American officials have repeatedly said that they are reviewing possible criminal charges against Mr. Assange, a step that could lead to a bid to extradite him to the United States and confront him with having to fight for his freedom on two fronts.

The cyberattacks in Mr. Assange’s defense appear to have been coordinated by Anonymous, a loosely affiliated group of activist computer hackers who have singled out other groups before, including the Church of Scientology. Last weekend, members of Anonymous vowed in two online manifestos to take revenge on any organization that lined up against WikiLeaks.

Anonymous claimed responsibility for the MasterCard attack in Web messages and, according to one activist associated with the group, conducted waves of attacks on other companies during the day. The group said the actions were part of an effort called Operation Payback, which began as a way of punishing companies that attempted to stop Internet file-sharing and movie downloads.

The activist, Gregg Housh, who disavows a personal role in any illegal online activity, said that 1,500 supporters had been in online forums and chat rooms organizing the mass “denial of service” attacks. His account was confirmed by Jose Nazario, a senior security researcher at Arbor Networks, a Chelmsford, Mass., firm that tracks malicious activity on computer networks.

Most of the corporations whose sites were targeted did not explain why they severed ties with WikiLeaks. But PayPal issued statements saying its decision was based on “a violation” of its policy on promoting illegal activities.

Almost all the corporate Web sites that were attacked appeared to be operating normally later on Wednesday, suggesting that any economic impact was limited. But the sense of an Internet war was reinforced when Netcraft, a British Internet monitoring firm, reported that the Web site being used by the hackers to distribute denial-of-service software had been suspended by a Dutch hosting firm, Leaseweb.

A sense of the belligerent mood among activists was given when one contributor to a forum the group uses, WhyWeProtest.net, wrote of the attacks: “The war is on. And everyone ought to spend some time thinking about it, discussing it with others, preparing yourselves so you know how to act if something compels you to make a decision. Be very careful not to err on the side of inaction.”

Mr. Housh acknowledged that there had been online talk among the hackers of a possible Internet campaign against the two women who have been Mr. Assange’s accusers in the Swedish case, but he said that “a lot of people don’t want to be involved.”

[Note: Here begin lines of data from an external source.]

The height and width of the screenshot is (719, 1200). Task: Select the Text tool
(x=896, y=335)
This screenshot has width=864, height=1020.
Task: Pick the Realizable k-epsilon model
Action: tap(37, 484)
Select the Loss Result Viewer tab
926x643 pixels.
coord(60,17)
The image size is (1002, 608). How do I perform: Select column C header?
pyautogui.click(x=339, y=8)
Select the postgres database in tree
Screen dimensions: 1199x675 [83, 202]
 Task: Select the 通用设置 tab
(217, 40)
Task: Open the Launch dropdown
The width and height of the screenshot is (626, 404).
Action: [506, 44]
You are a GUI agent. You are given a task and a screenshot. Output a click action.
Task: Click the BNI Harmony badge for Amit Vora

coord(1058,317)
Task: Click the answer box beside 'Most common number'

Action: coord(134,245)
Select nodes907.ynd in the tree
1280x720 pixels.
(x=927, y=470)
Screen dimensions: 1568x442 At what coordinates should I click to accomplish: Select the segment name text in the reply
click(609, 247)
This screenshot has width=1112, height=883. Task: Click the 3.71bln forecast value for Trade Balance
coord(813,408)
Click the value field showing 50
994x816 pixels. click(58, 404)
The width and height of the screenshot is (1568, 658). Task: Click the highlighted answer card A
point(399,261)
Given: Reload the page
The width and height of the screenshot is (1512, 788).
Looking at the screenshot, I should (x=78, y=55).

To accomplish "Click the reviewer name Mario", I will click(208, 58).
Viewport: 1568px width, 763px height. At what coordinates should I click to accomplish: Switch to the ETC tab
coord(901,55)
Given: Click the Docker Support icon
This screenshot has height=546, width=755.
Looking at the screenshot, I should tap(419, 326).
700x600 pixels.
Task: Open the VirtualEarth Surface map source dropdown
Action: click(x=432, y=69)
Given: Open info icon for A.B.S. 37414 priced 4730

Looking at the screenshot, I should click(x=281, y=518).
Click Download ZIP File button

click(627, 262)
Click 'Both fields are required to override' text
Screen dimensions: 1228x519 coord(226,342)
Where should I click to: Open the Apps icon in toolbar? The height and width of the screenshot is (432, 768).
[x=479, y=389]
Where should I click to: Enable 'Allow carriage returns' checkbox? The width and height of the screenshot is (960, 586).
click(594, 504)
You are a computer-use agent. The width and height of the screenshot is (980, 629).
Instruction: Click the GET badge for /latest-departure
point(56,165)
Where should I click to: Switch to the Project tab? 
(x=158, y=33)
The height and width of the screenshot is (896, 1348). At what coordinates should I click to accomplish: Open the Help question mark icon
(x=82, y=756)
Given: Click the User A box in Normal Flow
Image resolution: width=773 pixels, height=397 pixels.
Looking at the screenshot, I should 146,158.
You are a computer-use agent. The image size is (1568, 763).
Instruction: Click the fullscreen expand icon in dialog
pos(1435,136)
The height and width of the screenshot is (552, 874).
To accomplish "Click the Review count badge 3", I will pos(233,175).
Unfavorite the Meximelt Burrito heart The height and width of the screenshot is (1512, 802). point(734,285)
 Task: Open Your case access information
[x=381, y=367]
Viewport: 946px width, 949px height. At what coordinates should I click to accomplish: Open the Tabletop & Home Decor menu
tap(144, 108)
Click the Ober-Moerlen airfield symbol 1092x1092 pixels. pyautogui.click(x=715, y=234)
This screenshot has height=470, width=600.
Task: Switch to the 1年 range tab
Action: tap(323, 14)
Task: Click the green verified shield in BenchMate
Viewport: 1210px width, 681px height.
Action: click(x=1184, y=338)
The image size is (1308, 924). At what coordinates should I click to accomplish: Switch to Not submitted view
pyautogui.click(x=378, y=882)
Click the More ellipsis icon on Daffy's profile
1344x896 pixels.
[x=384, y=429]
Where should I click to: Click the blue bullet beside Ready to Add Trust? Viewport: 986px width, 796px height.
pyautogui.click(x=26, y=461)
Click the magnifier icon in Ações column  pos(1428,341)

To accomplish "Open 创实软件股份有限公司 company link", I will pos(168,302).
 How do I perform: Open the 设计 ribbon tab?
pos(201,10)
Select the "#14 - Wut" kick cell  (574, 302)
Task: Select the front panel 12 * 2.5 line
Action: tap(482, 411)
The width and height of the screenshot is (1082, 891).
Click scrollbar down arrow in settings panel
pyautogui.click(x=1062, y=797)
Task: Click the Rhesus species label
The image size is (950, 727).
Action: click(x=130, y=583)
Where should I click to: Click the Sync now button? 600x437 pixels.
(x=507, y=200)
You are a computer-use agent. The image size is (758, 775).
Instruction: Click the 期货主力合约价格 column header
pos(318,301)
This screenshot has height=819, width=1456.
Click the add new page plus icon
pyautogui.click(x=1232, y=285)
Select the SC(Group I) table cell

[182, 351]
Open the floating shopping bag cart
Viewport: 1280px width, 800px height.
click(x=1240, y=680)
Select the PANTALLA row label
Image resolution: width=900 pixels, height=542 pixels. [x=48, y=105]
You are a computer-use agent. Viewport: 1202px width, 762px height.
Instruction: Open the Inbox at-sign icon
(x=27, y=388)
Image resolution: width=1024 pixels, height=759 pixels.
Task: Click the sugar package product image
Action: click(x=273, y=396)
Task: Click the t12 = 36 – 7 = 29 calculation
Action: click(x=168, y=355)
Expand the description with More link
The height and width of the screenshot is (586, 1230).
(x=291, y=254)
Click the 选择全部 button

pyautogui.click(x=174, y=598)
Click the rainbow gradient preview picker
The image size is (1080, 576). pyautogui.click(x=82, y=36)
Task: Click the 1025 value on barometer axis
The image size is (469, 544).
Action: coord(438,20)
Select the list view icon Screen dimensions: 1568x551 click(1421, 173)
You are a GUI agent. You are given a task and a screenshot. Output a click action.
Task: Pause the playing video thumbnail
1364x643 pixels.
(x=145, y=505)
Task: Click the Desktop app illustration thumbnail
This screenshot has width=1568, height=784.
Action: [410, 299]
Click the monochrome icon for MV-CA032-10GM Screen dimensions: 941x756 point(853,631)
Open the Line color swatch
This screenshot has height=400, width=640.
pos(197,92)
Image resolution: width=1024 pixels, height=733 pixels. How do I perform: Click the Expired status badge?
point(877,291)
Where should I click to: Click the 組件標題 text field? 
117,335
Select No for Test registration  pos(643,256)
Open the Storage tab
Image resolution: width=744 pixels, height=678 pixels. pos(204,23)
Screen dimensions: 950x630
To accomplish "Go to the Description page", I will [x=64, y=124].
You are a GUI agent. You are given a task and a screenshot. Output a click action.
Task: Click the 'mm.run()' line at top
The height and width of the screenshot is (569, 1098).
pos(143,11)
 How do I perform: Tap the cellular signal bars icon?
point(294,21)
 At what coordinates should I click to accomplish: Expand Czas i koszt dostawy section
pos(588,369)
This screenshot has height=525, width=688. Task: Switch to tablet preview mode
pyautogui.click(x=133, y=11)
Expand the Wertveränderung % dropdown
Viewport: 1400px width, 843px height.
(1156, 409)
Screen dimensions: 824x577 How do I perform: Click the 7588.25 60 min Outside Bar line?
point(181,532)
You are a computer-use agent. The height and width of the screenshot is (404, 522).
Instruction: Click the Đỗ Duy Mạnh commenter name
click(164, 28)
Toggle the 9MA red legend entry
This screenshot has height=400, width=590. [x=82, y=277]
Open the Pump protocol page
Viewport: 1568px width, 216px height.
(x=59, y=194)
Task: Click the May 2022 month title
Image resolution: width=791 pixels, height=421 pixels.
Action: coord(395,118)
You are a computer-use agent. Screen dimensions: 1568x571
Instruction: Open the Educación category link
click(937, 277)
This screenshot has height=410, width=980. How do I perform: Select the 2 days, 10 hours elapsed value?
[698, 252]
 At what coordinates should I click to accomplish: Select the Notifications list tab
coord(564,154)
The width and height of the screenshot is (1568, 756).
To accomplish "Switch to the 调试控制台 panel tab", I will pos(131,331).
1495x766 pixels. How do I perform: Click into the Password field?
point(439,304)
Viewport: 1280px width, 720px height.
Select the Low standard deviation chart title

A Web search showed new blog posts in recent days in which the two women, identified by the Swedish prosecutors only as Ms. A. and Ms. W., were named, but it was not clear whether there was any link to Anonymous. The women have said that consensual sexual encounters with Mr. Assange became nonconsensual when condoms were no longer in use.

The cyberattacks on corporations Wednesday were seen by many supporters as a counterstrike against the United States. Mr. Assange’s online supporters have widely condemned the Obama administration as the unseen hand coordinating efforts to choke off WikiLeaks by denying it financing and suppressing its network of computer servers.

Mr. Housh described Mr. Assange in an interview as “a political prisoner,” a common view among WikiLeaks supporters who have joined Mr. Assange in condemning the sexual abuse accusations as part of an American-inspired “smear campaign.”

Another activist used the analogy of the civil rights struggle for the cyberattacks.

“Are they disrupting business?” a contributor using the name Moryath wrote in a comment on the slashdot.org technology Web site. “Perhaps, but no worse than the lunch counter sit-ins did.”